The Chilean film NO is based on a true story. In 1988, Augusto Pinochet, was forced to ask the public whether his dictatorship should continue or not. The result, perhaps surprisingly, was not given.
René Saavedra, a young, media smart advertising man, is chosen to lead the NO campaign. At first he frustrates his colleagues by stubbornly attending more to the form and the aesthetics of the campaign than to its content. Soon, however, the ball begins to roll their way, and the rest (as they say) is history...
Even though the good guys win in the end, this film did not make me more in favour of allowing political commercials in Norway. I am not worried that colourful posters and catchy songs will become more important than political debates. (Debates isn't necessarily the best medium for politics anyway.) Treating political questions, democracy versus dictatorship, say, as a choice between different lifestyles -- "Where do you (wish to) belong, with the hip and fresh, or with the old and grey?" -- just seems like a disrespectful approach to politics. At worst it is a way of avoiding political discussions entirely.

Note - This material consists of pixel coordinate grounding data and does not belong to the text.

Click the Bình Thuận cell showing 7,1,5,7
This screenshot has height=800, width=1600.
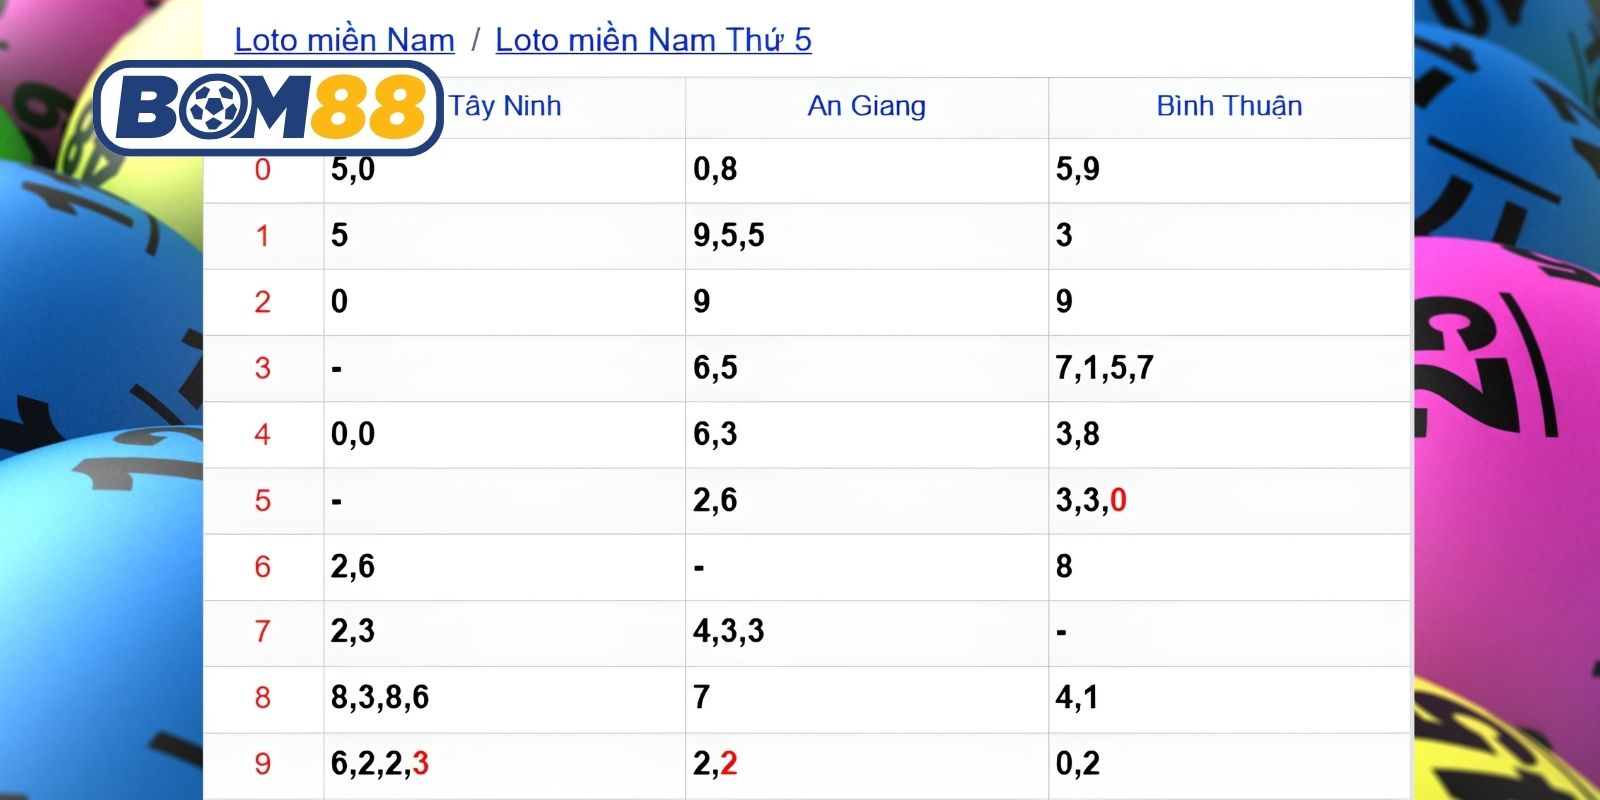(x=1230, y=368)
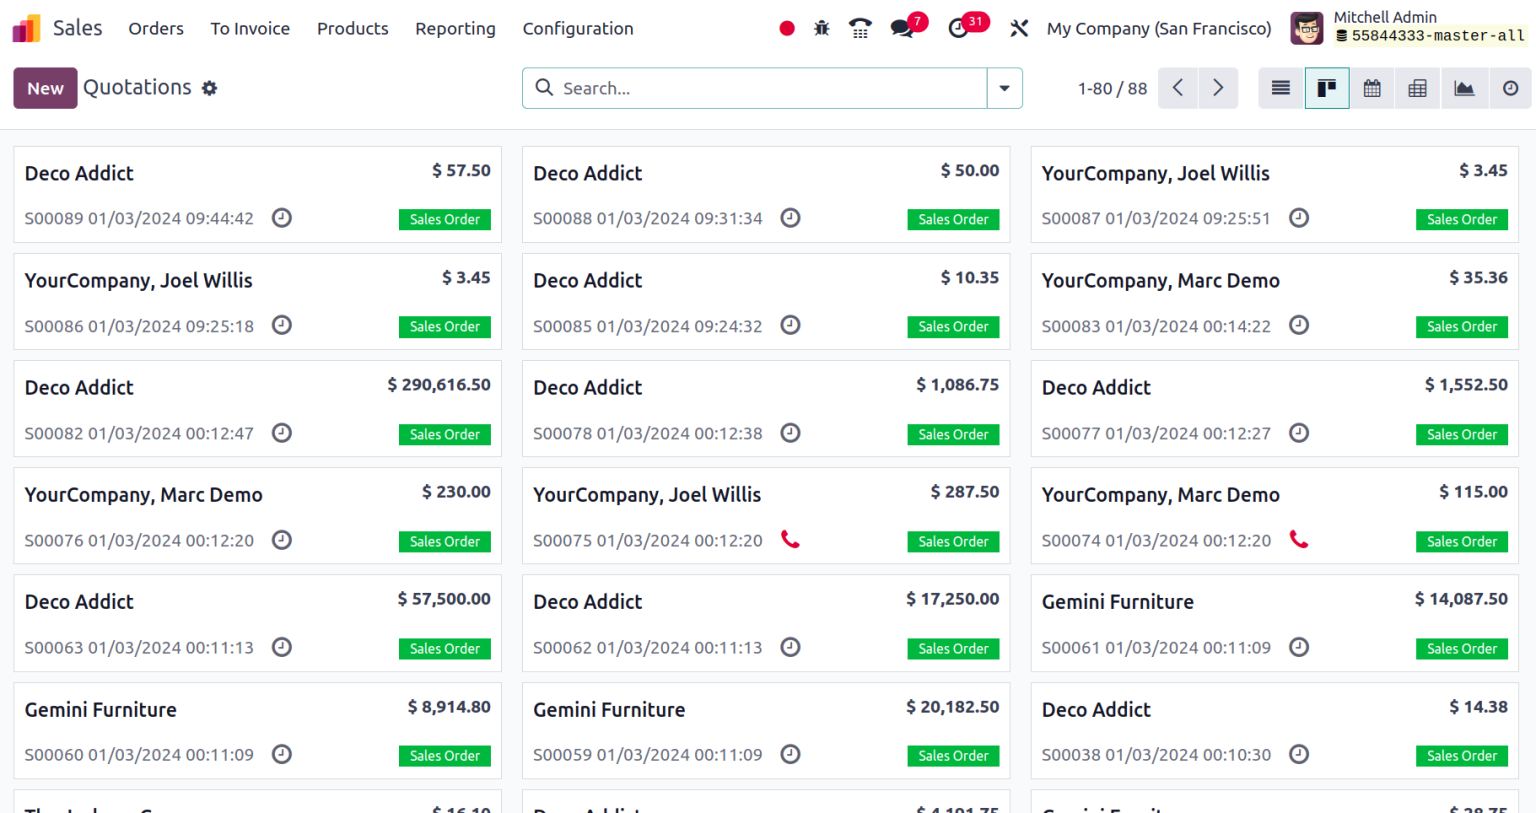
Task: Open the graph view
Action: (x=1464, y=88)
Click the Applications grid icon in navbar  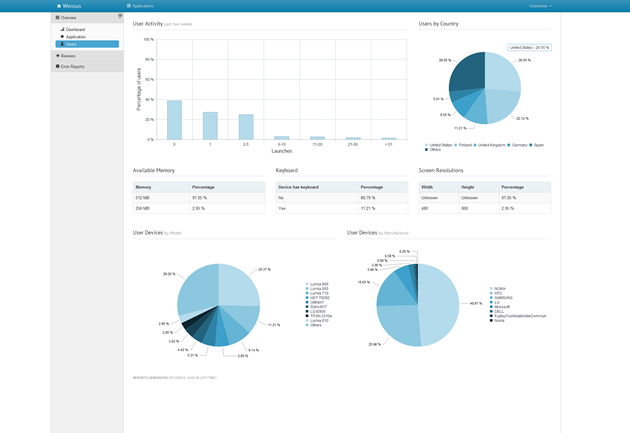(x=129, y=6)
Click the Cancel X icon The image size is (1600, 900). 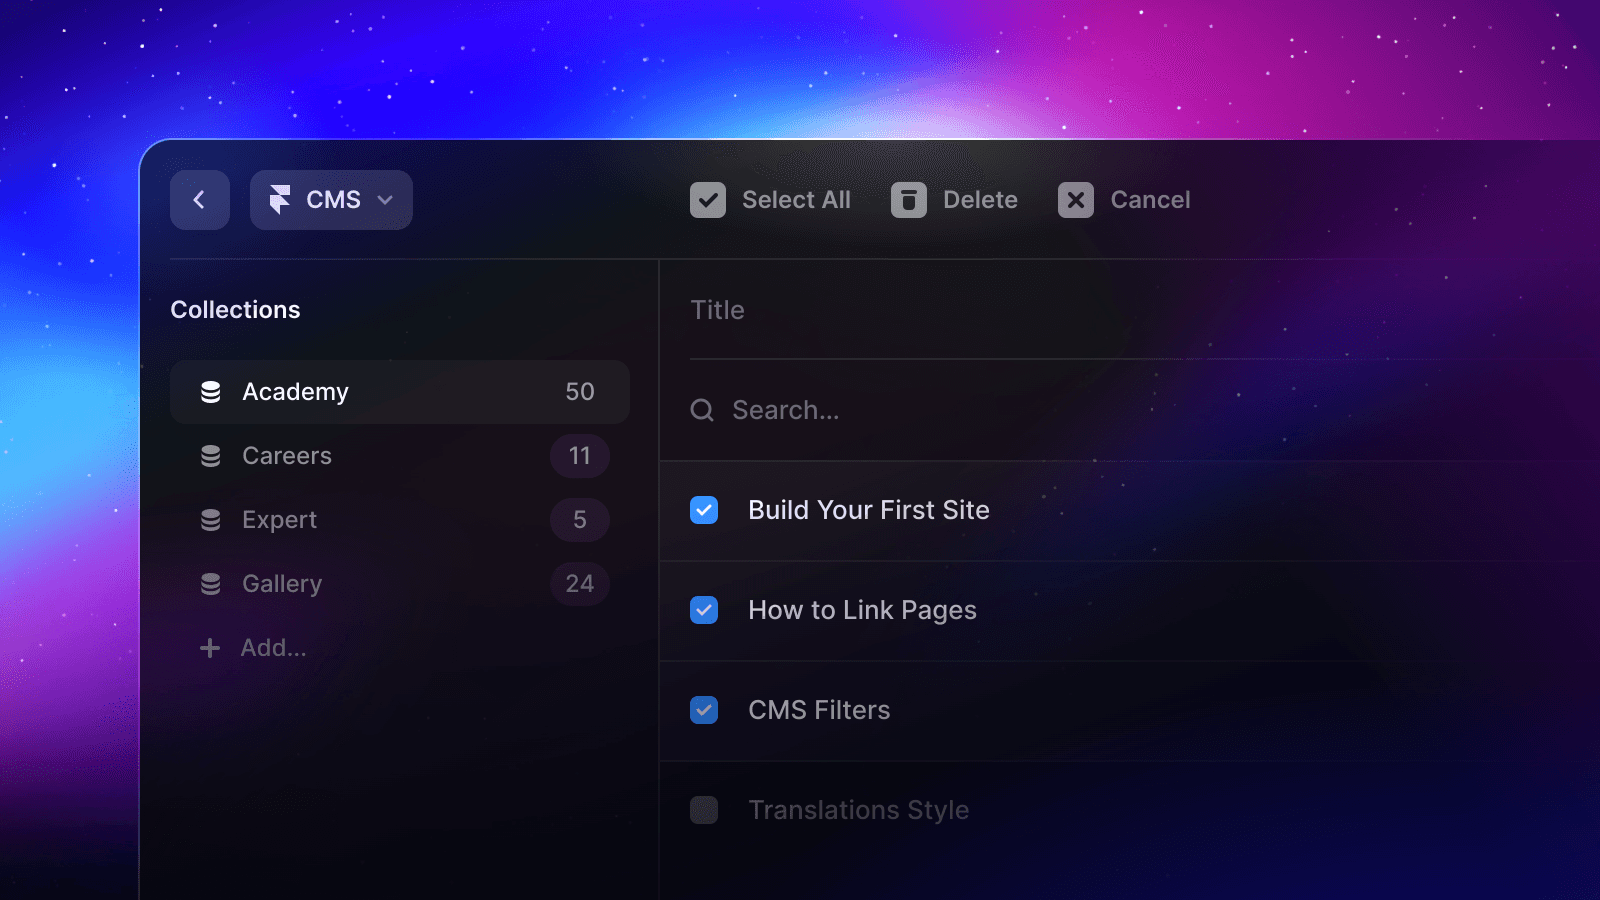pyautogui.click(x=1076, y=200)
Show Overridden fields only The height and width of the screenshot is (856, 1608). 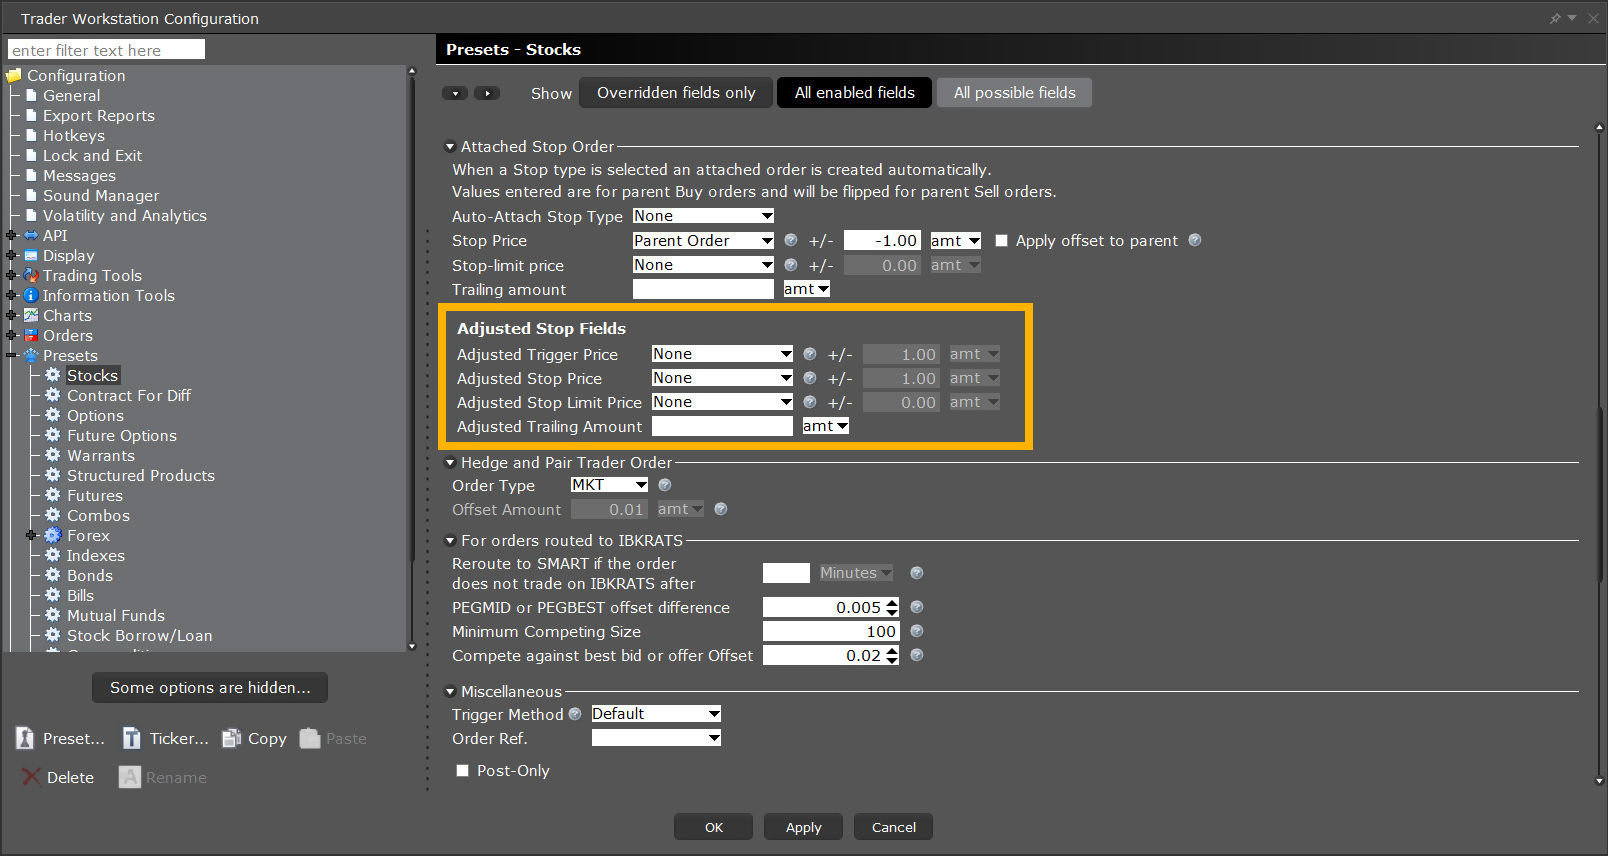click(x=676, y=93)
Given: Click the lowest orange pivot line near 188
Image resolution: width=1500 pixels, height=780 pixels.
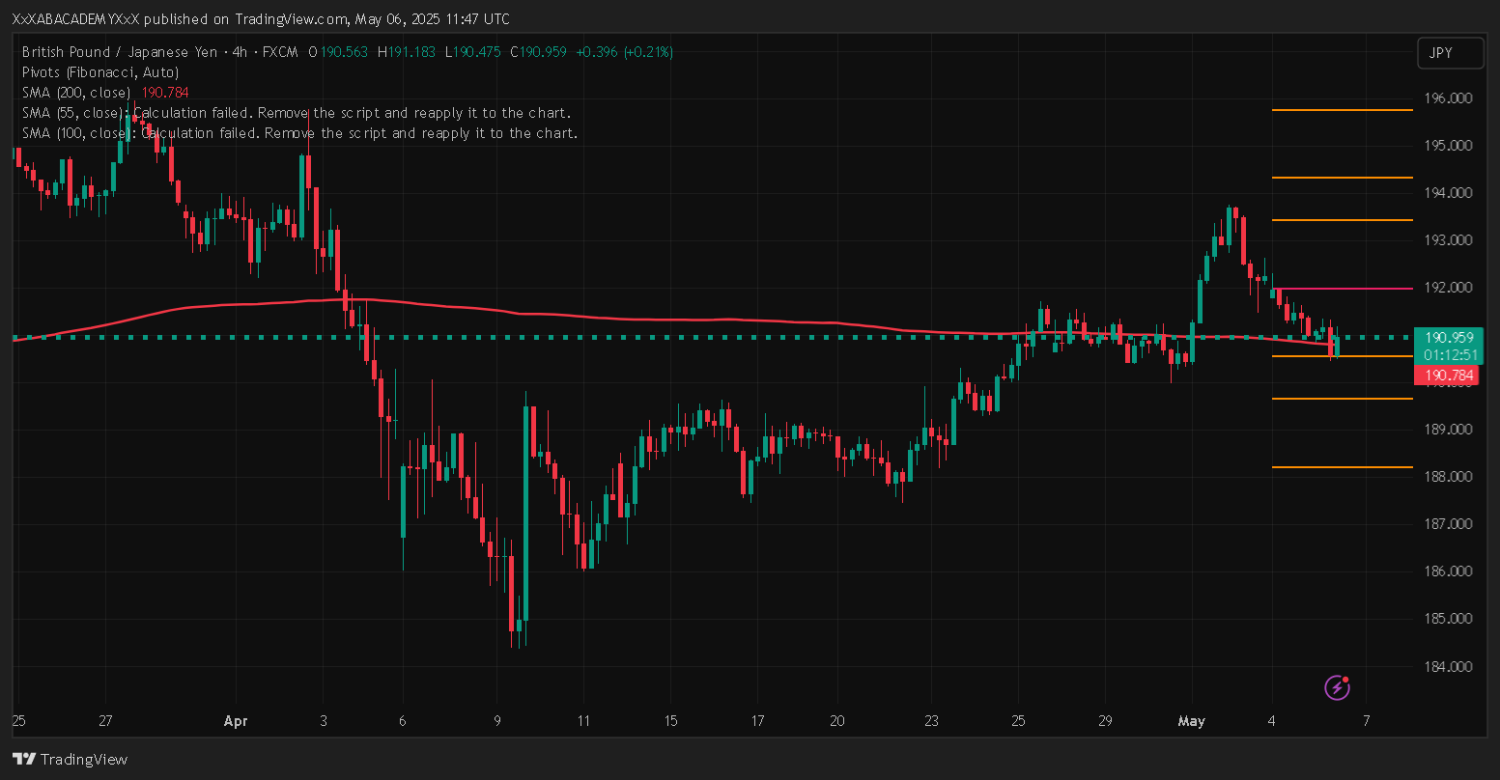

This is not intended as a critique of the film, though. NO is undoubtedly a nice film, with an interesting story told in a compelling way. It gives good impression of just how tied up today's politics is with the media and the PR industries.The acting is good, and the colours, the clothes and the hairstyles are all spot on. The director even used a typical nineteen-eighties' camera in order to make the film look vintage. At times this made it hard to tell historical footage from the new and original. Some reviewers have found that annoying, but I did not. I enjoyed it.